Stored dataset items

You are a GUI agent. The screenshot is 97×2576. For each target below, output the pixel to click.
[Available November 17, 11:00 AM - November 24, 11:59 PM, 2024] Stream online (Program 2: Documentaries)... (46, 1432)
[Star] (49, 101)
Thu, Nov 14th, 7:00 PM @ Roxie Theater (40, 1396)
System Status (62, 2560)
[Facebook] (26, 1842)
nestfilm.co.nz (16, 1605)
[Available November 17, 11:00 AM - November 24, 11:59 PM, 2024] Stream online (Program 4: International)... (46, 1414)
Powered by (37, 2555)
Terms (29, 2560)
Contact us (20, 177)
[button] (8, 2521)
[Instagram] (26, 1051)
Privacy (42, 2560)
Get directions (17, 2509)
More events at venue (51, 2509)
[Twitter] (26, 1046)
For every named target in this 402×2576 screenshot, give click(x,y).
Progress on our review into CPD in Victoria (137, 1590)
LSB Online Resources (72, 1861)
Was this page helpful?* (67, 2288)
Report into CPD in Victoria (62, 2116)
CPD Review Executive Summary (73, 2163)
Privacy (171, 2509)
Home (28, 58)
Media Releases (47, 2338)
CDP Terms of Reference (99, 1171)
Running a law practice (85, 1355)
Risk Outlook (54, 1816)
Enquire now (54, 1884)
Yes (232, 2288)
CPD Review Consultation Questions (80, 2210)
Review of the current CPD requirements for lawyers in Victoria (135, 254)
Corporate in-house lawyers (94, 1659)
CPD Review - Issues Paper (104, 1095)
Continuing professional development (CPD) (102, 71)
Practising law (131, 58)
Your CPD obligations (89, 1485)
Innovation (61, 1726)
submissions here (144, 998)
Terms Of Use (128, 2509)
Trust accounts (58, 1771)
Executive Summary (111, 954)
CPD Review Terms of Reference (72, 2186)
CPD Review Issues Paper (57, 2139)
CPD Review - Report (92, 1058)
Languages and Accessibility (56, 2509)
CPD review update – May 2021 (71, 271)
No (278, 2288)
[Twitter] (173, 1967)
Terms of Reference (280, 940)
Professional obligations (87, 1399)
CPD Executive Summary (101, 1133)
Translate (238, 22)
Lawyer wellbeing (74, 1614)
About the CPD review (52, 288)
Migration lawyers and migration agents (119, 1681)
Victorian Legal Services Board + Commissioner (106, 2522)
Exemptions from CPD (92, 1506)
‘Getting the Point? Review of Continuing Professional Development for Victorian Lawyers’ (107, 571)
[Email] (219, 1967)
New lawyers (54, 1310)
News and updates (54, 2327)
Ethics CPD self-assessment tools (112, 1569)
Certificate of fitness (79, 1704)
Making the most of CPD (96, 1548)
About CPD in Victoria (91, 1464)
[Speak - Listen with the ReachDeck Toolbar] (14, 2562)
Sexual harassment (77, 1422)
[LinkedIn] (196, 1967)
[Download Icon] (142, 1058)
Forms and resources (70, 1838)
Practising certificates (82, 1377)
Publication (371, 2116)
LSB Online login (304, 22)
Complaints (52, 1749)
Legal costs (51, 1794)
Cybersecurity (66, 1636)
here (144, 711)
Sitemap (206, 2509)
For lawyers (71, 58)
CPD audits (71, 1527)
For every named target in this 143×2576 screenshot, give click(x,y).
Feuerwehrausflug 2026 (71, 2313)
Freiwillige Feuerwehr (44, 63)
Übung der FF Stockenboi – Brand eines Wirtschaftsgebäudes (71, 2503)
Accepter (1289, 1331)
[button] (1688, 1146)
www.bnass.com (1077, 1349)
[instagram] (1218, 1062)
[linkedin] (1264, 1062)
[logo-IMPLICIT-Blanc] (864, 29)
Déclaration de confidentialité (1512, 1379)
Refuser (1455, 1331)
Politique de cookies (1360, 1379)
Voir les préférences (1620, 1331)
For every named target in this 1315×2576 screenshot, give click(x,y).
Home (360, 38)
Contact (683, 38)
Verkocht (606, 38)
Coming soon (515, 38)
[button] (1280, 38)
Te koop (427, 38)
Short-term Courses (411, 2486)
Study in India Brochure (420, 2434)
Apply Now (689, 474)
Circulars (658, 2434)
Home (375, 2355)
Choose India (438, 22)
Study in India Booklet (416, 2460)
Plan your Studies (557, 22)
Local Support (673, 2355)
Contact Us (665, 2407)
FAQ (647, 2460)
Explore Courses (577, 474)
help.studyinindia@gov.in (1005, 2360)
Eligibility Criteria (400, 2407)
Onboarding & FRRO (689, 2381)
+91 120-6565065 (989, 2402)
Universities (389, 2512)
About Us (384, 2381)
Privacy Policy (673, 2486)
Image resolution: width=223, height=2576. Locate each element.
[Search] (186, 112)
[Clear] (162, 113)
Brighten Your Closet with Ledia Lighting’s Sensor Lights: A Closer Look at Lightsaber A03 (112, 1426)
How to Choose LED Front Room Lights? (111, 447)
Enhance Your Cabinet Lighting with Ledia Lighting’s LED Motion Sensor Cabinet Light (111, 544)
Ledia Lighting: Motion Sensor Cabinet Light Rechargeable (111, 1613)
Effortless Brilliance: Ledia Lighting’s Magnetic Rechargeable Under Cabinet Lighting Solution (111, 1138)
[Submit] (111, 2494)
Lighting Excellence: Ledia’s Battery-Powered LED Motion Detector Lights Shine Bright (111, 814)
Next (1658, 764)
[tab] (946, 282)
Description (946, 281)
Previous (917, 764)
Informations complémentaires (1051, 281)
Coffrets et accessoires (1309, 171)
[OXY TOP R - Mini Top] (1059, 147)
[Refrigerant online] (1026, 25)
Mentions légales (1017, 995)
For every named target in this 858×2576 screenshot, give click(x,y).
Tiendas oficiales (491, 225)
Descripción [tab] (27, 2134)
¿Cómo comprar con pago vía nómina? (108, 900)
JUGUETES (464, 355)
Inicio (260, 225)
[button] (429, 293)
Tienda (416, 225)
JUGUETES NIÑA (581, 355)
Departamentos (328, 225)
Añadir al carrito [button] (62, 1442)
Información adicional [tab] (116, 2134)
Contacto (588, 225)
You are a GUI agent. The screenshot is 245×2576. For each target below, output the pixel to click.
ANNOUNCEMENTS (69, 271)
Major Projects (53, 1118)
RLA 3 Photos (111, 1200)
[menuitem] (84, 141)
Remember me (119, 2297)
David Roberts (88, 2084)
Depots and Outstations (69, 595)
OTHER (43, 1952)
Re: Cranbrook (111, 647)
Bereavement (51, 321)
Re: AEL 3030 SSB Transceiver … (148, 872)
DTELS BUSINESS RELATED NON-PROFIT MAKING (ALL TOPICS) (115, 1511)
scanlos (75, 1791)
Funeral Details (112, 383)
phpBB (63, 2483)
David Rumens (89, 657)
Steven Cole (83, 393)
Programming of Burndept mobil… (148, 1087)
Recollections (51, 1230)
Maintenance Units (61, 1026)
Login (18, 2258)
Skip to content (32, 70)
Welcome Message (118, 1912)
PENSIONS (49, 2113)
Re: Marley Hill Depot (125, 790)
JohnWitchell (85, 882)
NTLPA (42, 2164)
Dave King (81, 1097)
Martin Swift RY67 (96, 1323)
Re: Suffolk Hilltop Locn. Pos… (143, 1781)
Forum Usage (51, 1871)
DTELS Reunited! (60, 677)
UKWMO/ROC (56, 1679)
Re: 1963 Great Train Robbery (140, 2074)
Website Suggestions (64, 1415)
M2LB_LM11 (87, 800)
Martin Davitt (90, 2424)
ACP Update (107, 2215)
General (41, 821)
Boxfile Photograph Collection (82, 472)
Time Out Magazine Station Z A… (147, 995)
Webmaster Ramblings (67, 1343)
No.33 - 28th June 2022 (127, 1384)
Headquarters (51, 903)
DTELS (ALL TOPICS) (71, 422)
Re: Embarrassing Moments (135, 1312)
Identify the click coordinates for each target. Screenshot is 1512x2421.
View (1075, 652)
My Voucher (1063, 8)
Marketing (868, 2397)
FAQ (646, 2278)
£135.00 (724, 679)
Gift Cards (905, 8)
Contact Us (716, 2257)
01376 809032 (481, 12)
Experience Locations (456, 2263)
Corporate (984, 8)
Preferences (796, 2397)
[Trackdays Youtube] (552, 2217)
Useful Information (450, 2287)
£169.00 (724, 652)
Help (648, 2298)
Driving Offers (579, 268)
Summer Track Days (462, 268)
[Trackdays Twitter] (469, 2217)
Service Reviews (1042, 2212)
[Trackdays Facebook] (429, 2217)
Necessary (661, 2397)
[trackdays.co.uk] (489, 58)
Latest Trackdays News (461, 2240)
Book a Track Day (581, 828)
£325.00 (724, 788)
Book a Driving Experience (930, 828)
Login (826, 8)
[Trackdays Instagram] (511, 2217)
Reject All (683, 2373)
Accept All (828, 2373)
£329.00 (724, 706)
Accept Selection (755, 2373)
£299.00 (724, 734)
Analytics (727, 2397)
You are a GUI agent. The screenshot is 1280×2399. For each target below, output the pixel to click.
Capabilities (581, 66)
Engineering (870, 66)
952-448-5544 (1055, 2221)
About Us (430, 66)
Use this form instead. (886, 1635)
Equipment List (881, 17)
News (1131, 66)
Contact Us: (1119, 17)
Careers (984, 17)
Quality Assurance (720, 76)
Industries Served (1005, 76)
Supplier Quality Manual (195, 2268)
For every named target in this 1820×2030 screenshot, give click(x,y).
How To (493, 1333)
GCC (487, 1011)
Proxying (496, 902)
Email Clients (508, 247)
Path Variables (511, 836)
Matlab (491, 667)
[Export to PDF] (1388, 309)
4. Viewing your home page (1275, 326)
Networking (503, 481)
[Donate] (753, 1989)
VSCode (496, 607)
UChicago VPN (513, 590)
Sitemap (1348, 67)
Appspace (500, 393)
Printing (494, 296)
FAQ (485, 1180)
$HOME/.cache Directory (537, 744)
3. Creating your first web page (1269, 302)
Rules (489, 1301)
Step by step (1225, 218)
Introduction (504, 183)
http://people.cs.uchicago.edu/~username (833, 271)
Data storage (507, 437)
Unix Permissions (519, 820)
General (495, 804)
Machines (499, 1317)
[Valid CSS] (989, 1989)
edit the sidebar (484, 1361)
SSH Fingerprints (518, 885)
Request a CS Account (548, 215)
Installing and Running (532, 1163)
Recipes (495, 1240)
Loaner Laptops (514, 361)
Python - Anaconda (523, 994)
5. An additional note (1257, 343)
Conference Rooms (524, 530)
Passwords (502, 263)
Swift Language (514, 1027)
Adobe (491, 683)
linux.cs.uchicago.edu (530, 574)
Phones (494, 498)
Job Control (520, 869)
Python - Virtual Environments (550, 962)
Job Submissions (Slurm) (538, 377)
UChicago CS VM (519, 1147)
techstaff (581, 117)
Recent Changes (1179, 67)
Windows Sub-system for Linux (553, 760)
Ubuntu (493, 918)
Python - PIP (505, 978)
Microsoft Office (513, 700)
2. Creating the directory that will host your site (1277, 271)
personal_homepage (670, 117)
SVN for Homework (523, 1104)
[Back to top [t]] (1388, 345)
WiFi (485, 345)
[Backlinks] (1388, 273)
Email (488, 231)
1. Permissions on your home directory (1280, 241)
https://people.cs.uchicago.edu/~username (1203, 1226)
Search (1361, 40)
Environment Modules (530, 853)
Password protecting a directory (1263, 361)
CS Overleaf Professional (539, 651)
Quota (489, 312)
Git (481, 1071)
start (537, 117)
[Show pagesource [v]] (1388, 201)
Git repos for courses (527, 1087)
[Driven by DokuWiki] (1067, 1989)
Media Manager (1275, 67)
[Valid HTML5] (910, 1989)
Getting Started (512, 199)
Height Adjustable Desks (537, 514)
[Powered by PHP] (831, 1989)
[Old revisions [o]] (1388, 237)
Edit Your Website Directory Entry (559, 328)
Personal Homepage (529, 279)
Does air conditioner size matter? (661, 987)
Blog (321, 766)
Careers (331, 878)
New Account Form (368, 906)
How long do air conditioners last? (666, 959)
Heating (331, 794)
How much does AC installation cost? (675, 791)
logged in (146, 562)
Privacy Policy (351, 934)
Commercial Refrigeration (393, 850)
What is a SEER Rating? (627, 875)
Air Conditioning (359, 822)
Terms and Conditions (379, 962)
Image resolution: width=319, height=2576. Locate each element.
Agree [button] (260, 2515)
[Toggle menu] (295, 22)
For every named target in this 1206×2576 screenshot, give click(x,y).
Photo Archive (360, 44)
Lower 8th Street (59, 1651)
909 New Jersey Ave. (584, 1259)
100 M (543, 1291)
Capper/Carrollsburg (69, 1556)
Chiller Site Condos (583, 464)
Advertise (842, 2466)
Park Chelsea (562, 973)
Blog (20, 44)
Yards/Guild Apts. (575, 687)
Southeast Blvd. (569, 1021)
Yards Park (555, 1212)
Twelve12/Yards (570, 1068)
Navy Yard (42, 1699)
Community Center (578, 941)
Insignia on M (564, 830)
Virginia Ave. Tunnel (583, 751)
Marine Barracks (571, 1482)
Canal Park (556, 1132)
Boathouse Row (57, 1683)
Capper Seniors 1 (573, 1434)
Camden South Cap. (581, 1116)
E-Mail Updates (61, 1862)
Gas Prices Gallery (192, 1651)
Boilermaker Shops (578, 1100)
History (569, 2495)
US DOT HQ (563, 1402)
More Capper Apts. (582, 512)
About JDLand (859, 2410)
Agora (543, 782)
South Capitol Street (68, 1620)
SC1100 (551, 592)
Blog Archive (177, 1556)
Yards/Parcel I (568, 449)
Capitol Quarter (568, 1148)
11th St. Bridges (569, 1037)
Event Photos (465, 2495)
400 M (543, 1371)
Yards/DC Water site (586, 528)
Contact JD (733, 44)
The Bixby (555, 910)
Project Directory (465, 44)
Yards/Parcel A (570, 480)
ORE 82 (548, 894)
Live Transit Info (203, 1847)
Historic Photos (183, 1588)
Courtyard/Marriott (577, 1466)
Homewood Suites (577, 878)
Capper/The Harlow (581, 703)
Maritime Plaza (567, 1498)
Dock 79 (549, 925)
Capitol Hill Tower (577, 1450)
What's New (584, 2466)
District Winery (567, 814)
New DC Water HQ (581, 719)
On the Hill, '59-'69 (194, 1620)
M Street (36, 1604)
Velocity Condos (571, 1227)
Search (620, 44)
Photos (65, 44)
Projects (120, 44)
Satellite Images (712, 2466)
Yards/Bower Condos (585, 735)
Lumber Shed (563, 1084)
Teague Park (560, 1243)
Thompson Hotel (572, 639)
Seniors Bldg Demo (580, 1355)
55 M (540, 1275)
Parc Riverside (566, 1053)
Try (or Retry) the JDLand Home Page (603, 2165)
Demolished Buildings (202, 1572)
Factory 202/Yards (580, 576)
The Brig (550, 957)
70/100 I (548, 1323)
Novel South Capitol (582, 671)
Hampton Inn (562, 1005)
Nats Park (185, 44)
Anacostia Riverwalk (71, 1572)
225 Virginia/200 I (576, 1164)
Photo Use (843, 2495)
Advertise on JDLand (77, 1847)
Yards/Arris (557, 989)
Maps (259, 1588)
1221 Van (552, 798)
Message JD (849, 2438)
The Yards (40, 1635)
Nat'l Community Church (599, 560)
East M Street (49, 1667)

→ **What the task requires**
In the data above, find the line that contains "Home (28, 58)" and the line that contains "About CPD in Victoria (91, 1464)". Repeat exactly those lines and every line between them, and only those.

→ **Your solution**
Home (28, 58)
Media Releases (47, 2338)
CDP Terms of Reference (99, 1171)
Running a law practice (85, 1355)
Risk Outlook (54, 1816)
Enquire now (54, 1884)
Yes (232, 2288)
CPD Review Consultation Questions (80, 2210)
Review of the current CPD requirements for lawyers in Victoria (135, 254)
Corporate in-house lawyers (94, 1659)
CPD Review - Issues Paper (104, 1095)
Continuing professional development (CPD) (102, 71)
Practising law (131, 58)
Your CPD obligations (89, 1485)
Innovation (61, 1726)
submissions here (144, 998)
Terms Of Use (128, 2509)
Trust accounts (58, 1771)
Executive Summary (111, 954)
CPD Review Terms of Reference (72, 2186)
CPD Review Issues Paper (57, 2139)
CPD Review - Report (92, 1058)
Languages and Accessibility (56, 2509)
CPD review update – May 2021 (71, 271)
No (278, 2288)
[Twitter] (173, 1967)
Terms of Reference (280, 940)
Professional obligations (87, 1399)
CPD Executive Summary (101, 1133)
Translate (238, 22)
Lawyer wellbeing (74, 1614)
About the CPD review (52, 288)
Migration lawyers and migration agents (119, 1681)
Victorian Legal Services Board + Commissioner (106, 2522)
Exemptions from CPD (92, 1506)
‘Getting the Point? Review of Continuing Professional Development for Victorian Lawyers’ (107, 571)
[Email] (219, 1967)
New lawyers (54, 1310)
News and updates (54, 2327)
Ethics CPD self-assessment tools (112, 1569)
Certificate of fitness (79, 1704)
Making the most of CPD (96, 1548)
About CPD in Victoria (91, 1464)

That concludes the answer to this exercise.